Could anybody point towards the direction in how to generate a “consensus” fasta sequence file including indels from a BAM file? Thanks
samtools mpileup -uf ref.fa aln.bam | bcftools view -cg - | vcf2fq > cns.fq
seqtk fq2fa cns.fq >cns.fa
seqtk was released in the latest samtools verion.
The GATK package has a utility called AlternateReferenceMaker to do this.
bcftools view -cg is now deprecated (version 1.1). bcftools call -vm should be used instead.

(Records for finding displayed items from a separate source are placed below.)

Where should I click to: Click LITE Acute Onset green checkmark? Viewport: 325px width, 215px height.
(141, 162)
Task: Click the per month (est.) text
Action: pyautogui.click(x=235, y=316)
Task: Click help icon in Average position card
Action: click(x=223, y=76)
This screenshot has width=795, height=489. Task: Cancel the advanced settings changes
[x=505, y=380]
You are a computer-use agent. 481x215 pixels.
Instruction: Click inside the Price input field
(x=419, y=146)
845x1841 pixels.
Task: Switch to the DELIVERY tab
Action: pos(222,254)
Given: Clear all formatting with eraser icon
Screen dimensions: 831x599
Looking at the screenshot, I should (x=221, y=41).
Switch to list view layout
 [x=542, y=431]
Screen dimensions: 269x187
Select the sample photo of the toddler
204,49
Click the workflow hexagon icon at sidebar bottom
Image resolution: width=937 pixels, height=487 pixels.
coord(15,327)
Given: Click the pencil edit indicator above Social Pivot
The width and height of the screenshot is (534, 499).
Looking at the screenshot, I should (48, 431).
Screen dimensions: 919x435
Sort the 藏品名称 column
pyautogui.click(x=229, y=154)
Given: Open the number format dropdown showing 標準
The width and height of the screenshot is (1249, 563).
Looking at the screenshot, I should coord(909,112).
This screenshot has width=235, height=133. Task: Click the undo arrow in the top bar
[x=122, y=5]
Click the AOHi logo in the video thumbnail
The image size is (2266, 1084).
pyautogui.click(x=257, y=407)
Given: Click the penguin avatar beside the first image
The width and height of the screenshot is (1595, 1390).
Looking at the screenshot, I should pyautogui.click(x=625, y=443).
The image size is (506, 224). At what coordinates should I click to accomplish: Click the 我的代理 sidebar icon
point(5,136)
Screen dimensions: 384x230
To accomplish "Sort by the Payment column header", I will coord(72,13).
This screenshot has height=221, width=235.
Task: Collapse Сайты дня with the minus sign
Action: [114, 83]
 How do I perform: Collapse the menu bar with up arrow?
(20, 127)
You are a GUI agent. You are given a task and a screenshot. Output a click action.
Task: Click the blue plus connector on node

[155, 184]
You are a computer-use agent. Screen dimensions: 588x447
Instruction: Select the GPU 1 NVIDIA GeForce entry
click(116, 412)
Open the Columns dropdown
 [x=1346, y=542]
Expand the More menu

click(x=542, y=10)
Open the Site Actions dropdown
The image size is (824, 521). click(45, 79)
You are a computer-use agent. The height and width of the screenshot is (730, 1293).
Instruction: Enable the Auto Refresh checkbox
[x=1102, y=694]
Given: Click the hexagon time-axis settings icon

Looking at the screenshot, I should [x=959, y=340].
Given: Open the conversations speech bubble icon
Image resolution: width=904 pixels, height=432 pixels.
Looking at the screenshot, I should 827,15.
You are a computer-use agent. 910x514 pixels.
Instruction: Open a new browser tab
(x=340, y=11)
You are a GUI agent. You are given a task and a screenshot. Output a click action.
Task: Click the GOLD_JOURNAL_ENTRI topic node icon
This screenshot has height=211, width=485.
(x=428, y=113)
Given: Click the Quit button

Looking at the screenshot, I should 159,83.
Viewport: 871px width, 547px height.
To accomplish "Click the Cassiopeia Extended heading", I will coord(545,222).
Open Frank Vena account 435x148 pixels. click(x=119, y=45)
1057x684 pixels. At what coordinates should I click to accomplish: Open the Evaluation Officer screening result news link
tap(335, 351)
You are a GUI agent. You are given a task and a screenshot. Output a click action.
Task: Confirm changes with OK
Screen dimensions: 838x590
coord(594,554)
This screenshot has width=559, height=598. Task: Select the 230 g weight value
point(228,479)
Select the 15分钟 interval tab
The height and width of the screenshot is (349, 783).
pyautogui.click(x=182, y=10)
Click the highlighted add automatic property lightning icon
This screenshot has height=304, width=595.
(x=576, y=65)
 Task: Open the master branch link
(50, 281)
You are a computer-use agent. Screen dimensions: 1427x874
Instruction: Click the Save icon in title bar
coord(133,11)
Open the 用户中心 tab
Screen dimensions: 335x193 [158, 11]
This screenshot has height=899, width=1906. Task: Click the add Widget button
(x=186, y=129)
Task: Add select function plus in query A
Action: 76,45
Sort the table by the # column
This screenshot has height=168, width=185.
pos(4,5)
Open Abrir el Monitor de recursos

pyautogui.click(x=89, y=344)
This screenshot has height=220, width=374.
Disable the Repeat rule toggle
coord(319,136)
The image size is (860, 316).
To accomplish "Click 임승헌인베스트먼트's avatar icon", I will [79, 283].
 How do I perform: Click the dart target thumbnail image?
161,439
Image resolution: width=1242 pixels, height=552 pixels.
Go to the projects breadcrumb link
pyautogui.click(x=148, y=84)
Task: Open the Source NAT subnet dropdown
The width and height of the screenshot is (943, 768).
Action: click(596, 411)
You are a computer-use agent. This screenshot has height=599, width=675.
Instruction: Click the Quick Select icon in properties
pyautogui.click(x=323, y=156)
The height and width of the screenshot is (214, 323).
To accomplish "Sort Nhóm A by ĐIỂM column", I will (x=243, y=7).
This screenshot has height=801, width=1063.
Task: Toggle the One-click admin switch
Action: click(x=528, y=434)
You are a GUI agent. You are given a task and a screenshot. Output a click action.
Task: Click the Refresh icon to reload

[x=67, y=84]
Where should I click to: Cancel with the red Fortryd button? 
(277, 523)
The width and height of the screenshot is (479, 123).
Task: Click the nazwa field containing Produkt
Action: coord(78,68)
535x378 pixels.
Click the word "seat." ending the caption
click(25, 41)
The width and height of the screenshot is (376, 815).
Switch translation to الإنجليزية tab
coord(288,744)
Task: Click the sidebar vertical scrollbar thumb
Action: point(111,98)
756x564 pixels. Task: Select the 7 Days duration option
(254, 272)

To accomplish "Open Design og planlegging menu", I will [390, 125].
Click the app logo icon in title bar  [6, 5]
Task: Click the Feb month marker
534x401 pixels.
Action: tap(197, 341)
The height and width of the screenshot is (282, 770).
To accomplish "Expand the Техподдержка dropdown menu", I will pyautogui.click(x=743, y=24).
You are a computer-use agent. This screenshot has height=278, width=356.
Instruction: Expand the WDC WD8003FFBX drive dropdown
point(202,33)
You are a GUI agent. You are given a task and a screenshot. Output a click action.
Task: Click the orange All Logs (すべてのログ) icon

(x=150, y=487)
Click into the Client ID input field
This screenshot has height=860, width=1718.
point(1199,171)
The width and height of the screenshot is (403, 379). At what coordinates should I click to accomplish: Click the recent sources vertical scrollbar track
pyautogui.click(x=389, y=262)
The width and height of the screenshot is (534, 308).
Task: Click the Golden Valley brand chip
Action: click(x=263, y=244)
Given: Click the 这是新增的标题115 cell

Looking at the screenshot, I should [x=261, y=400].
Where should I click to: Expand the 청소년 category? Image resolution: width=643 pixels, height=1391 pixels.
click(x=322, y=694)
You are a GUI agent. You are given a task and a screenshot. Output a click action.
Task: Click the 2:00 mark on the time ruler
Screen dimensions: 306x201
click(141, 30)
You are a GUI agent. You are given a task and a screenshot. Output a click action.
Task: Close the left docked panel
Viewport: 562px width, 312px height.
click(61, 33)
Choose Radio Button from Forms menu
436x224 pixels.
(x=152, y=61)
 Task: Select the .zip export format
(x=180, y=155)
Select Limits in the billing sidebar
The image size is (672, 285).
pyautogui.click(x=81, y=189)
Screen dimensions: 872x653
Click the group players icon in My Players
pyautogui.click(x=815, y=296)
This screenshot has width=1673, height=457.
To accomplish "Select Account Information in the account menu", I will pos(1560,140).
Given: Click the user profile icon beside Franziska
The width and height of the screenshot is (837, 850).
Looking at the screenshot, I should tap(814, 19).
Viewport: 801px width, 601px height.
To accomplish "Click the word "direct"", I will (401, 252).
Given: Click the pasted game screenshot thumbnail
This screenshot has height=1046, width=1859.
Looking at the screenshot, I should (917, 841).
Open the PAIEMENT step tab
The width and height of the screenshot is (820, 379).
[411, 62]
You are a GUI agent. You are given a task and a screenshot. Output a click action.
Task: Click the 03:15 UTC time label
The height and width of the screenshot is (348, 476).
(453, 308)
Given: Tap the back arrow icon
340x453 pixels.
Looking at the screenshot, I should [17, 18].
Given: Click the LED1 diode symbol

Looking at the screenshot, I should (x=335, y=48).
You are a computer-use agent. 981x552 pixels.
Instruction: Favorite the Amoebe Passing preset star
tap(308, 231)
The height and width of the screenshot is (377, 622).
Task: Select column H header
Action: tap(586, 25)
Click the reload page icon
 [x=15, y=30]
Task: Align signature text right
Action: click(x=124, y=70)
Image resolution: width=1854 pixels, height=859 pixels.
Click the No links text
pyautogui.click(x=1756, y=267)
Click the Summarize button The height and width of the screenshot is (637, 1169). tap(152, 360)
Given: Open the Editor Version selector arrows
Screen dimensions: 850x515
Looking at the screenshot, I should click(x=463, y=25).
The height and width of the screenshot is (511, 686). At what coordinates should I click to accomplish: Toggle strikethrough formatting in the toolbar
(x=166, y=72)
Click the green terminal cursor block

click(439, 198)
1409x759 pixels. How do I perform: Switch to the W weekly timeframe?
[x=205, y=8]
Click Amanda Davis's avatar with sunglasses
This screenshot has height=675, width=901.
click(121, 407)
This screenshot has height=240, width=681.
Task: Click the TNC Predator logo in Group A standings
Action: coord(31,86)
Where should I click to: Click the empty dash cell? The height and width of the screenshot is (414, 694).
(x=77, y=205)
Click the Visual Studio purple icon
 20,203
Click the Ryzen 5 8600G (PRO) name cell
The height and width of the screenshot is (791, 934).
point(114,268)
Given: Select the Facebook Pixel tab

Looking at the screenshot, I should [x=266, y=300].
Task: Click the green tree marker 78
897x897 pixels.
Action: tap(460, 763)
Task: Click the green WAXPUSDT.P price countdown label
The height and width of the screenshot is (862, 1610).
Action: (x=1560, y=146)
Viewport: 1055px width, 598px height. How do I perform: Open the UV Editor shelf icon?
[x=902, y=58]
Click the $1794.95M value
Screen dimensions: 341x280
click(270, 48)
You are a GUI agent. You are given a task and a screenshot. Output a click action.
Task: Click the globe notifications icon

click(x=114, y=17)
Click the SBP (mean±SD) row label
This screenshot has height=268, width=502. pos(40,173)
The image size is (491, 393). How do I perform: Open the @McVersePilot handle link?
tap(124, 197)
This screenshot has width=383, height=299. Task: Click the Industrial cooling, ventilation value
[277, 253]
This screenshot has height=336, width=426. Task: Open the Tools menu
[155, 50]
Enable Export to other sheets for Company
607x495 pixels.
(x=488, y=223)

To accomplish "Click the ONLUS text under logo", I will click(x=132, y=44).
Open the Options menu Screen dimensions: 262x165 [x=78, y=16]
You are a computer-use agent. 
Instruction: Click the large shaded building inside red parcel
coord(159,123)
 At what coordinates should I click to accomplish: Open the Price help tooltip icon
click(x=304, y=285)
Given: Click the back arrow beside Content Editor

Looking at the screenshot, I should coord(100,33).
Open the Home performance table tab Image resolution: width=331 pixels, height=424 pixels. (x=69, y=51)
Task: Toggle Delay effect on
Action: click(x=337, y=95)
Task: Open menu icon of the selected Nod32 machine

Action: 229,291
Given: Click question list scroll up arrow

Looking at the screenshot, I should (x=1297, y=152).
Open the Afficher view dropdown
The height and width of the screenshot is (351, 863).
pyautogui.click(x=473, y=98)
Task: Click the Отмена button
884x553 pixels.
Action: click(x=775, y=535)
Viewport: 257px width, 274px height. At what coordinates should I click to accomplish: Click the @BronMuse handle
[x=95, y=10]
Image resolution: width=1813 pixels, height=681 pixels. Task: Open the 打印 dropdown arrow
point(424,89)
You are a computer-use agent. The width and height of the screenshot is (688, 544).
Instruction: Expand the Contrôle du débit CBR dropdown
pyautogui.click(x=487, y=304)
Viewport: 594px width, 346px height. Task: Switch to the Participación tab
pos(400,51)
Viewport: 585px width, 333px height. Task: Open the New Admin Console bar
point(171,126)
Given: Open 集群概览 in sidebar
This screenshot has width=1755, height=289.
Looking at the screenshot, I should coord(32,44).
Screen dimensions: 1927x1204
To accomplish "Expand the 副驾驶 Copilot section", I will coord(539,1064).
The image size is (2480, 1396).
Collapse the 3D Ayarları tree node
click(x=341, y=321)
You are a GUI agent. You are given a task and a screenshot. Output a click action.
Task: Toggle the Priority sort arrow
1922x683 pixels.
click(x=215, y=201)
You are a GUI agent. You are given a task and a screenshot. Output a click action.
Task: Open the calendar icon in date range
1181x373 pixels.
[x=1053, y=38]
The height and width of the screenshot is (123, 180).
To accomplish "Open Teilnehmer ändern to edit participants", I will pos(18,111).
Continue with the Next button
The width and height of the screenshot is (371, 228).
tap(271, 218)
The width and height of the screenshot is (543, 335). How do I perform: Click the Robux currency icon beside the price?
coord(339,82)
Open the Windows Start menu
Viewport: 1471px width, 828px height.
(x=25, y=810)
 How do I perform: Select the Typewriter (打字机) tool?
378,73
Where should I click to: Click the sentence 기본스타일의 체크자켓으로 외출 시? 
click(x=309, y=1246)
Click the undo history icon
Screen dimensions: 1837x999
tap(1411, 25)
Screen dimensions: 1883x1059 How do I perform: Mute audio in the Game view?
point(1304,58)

samtools mpileup -uf hg19.fa in.bam \ | bcftools call -vm -Oz - > out.vcf.gz tabix -p vcf out.vcf.gz
bcftools consensus seems to be deprecated too (version 1.1). vcf-consensus may be used as an alternative:
samtools faidx hg19.fa chr22:29000000-29200000 \ | vcf-consensus out.vcf.gz \ | bgzip > out.fasta.gz
chr22:29000000-29200000 may be changed for any other region/s of interest
Coming in 4 year later, I've tried these lines of code for my single-end BAM file but the consensus sequence fills in gaps with bases from the reference.fasta file. Is there a way to just get a consensus of the BAM file or even the mpileup file to also keep gaps where there was no depth of coverage against the reference.fasta?
I am fairly sure that this method will only include SNVs, but not INDELs. Please correct me if I'm wrong!